## WORK INSTRUCTION
Below, find the line containing "Open the gift rewards icon in the sidebar" and the line containing "Given: Click the"; reproduce exactly those two and every line between them, omitting pictures.
**********
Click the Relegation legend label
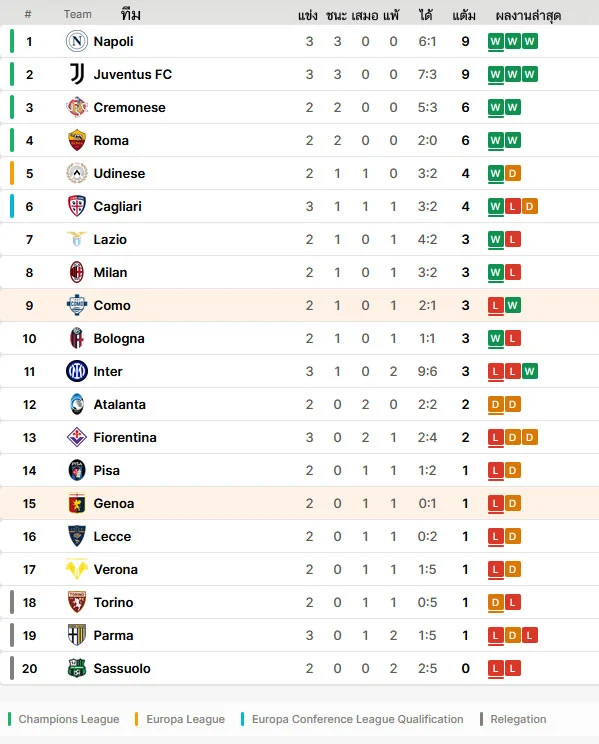The image size is (599, 744). pos(518,719)

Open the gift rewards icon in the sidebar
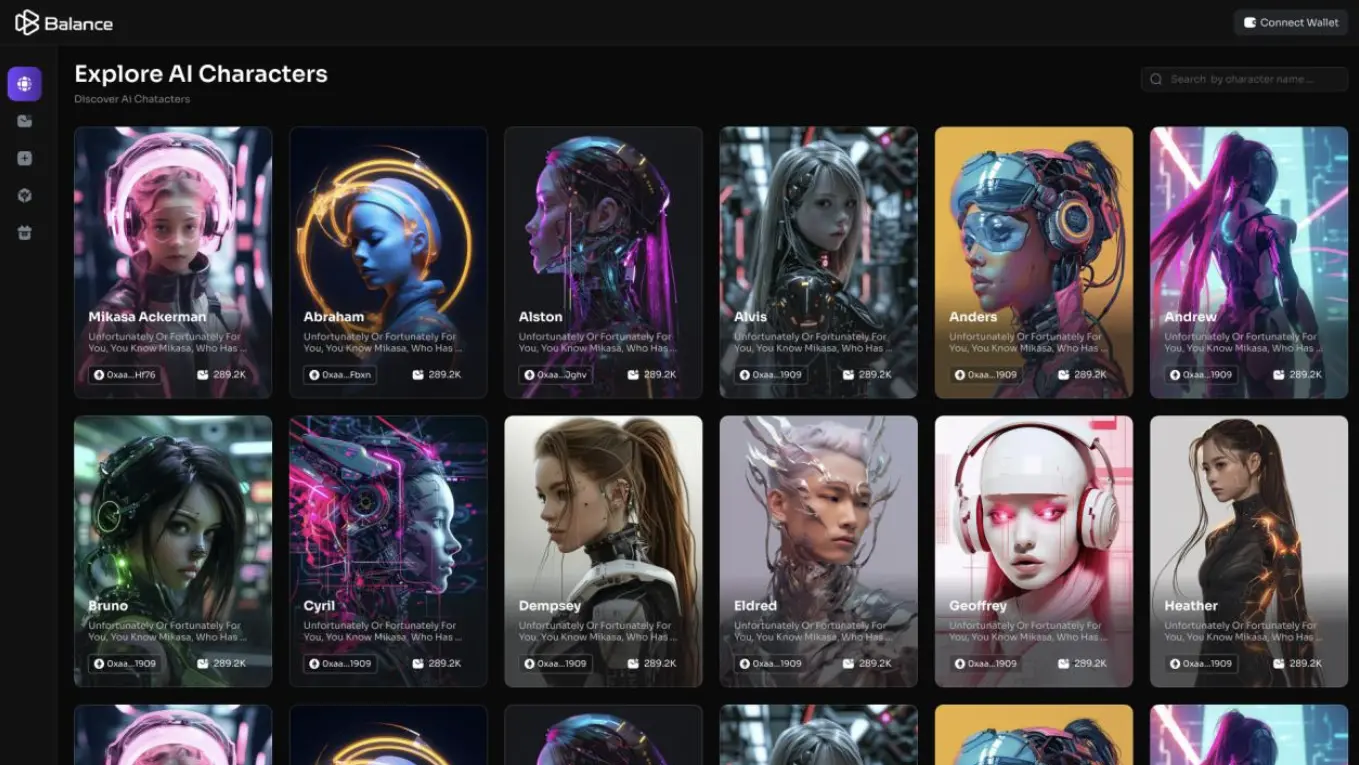[24, 232]
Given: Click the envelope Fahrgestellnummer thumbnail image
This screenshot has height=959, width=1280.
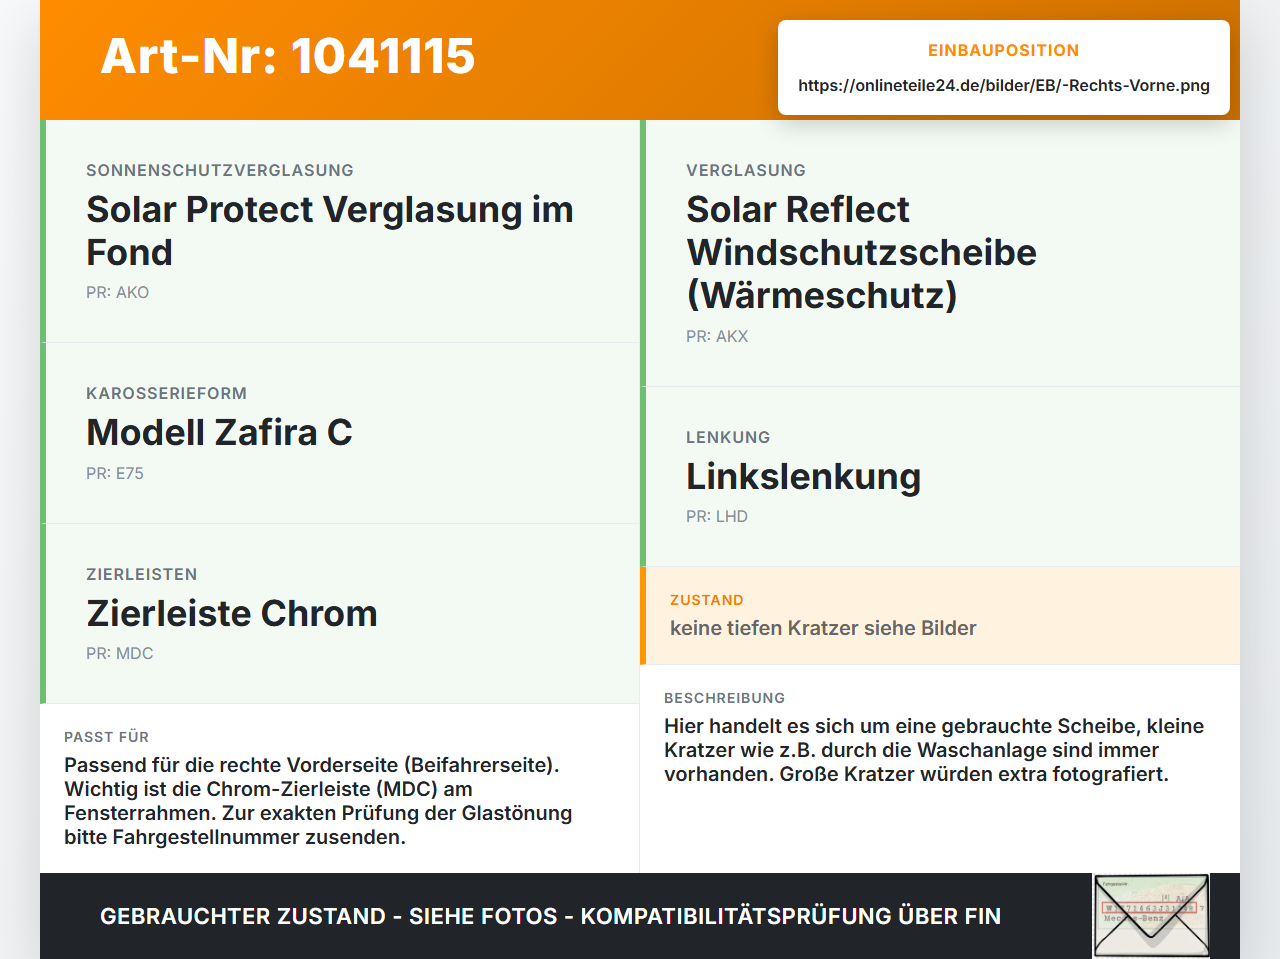Looking at the screenshot, I should pyautogui.click(x=1151, y=915).
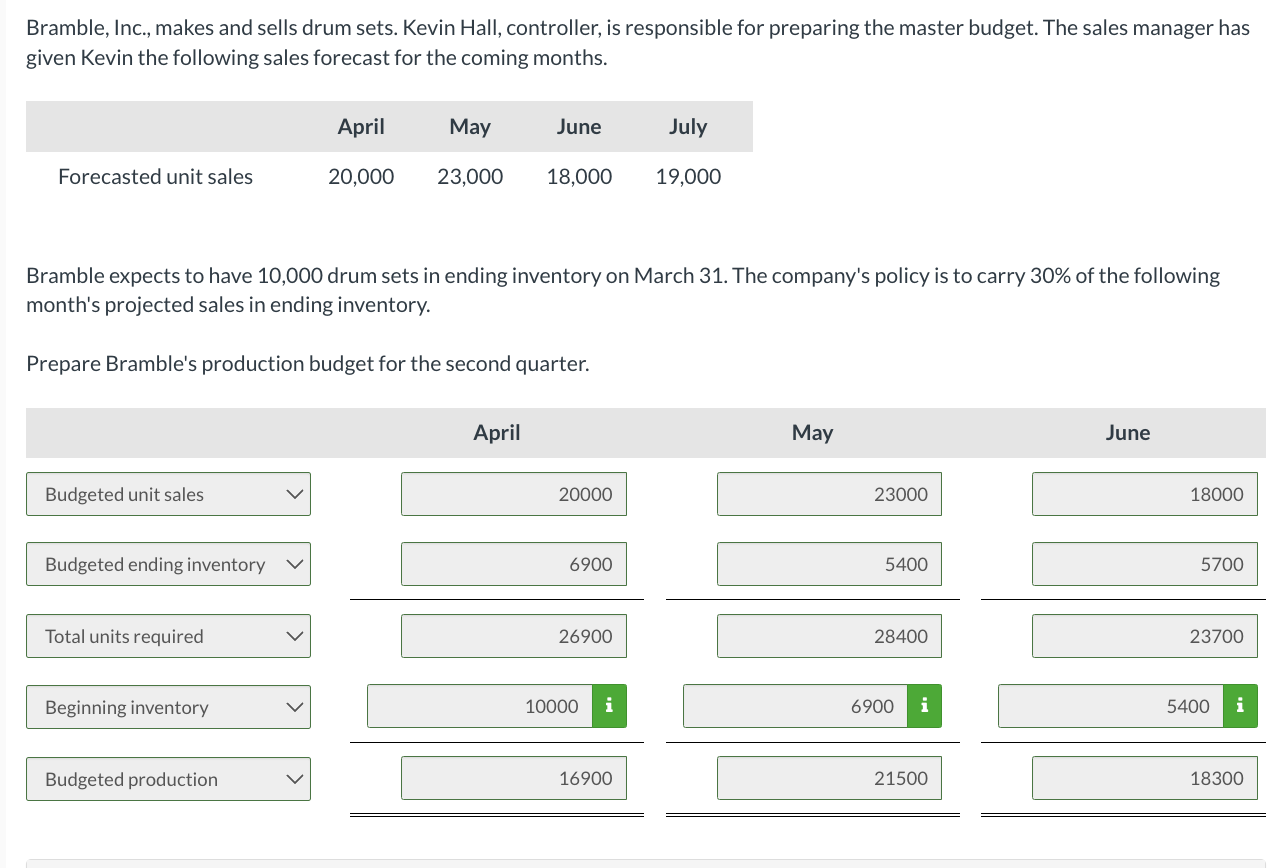Select June budgeted production field showing 18300
Image resolution: width=1283 pixels, height=868 pixels.
tap(1144, 779)
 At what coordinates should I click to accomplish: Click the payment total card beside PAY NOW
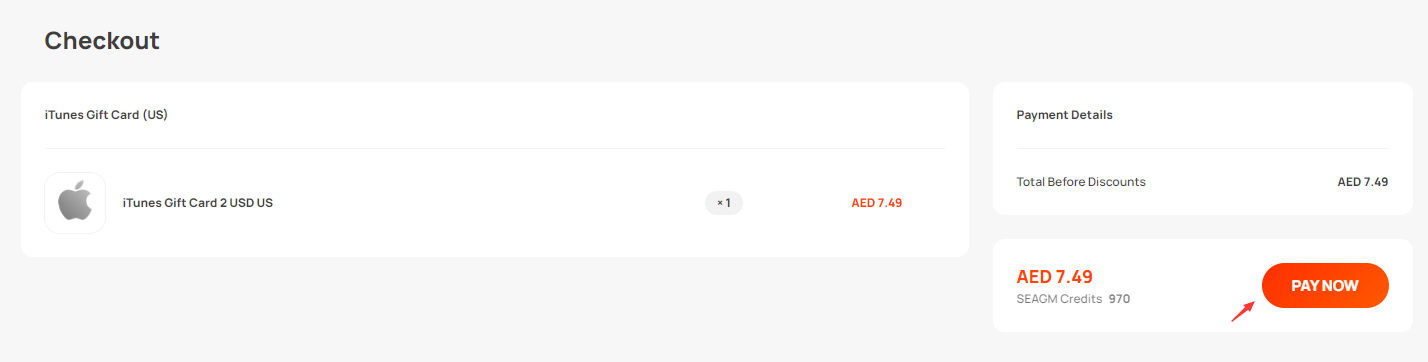point(1203,286)
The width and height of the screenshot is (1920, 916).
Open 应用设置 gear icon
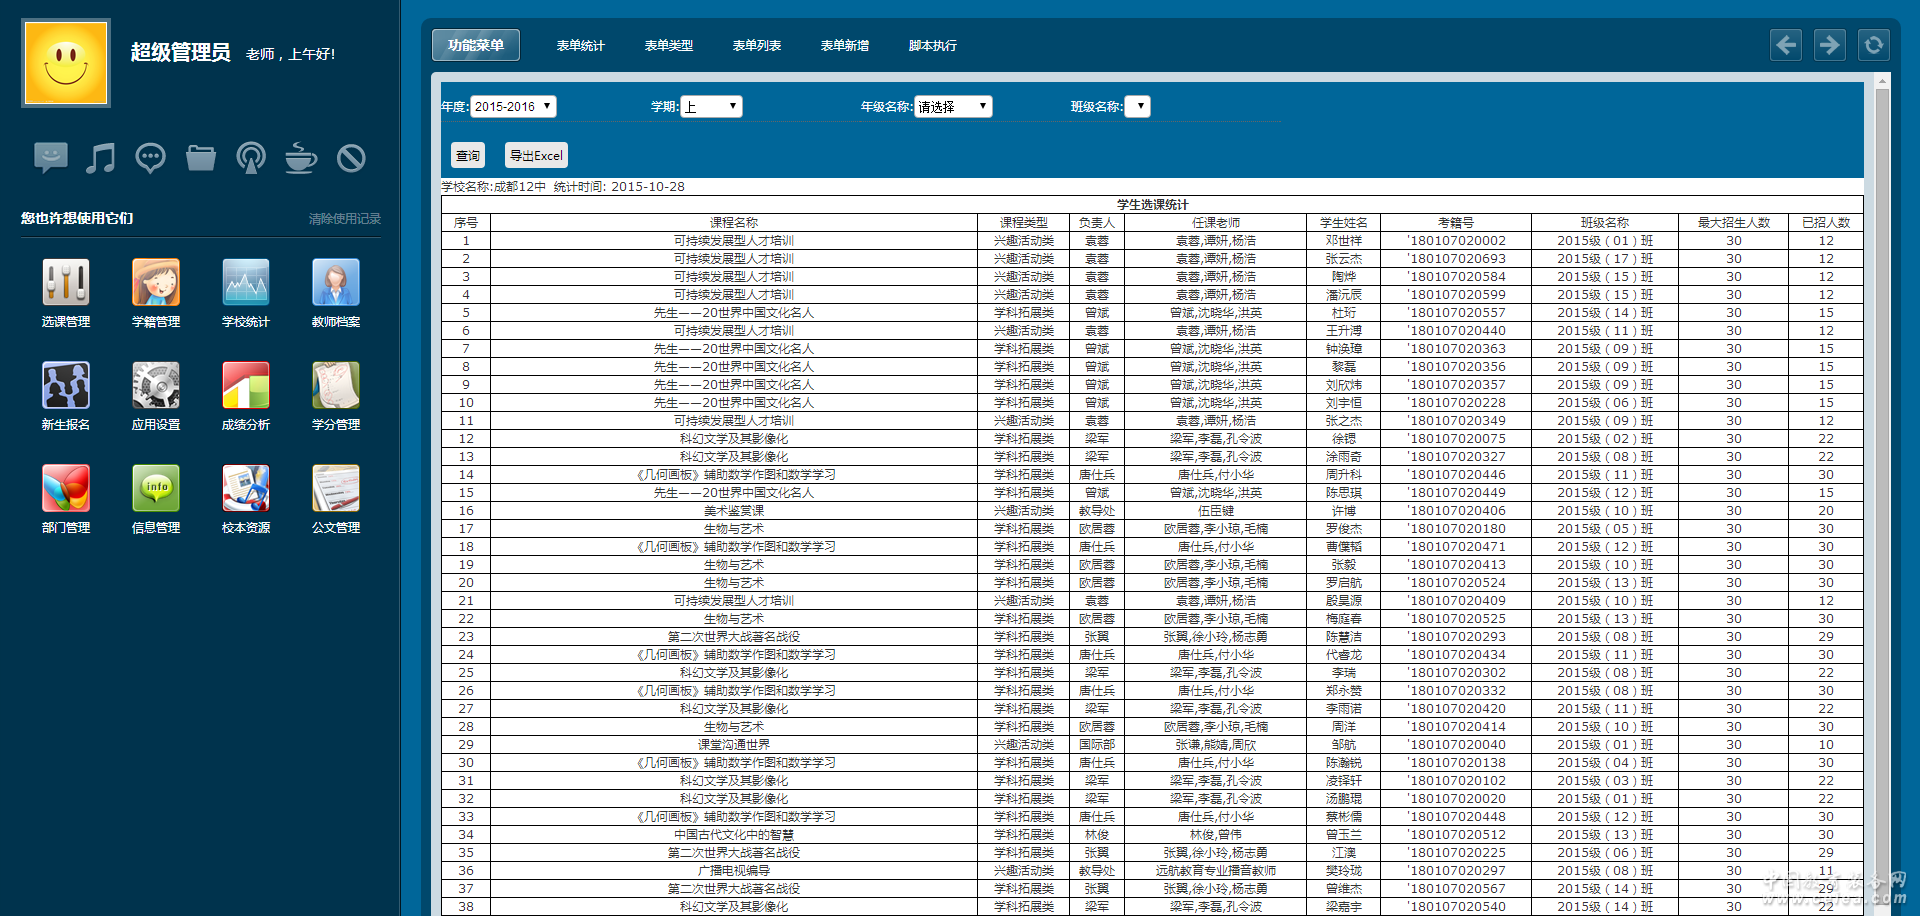click(156, 386)
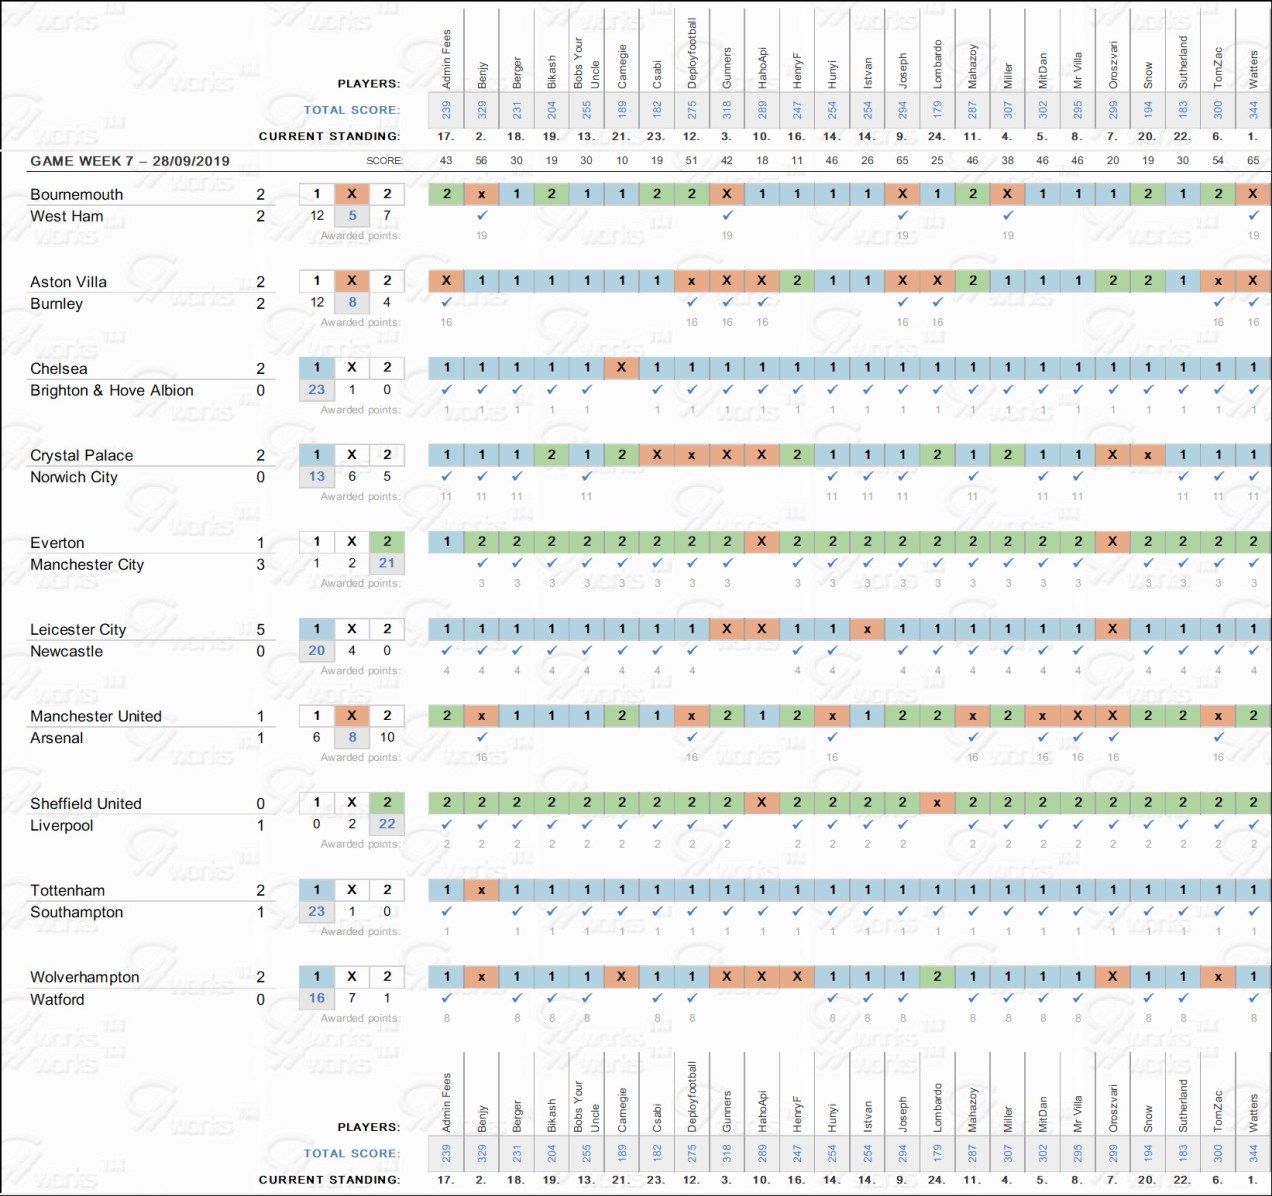Click the Crystal Palace team name
1272x1196 pixels.
[81, 456]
**********
## PROBLEM SOLUTION
Open the gift rewards icon in the sidebar
[24, 232]
Given: Click the envelope Fahrgestellnummer thumbnail image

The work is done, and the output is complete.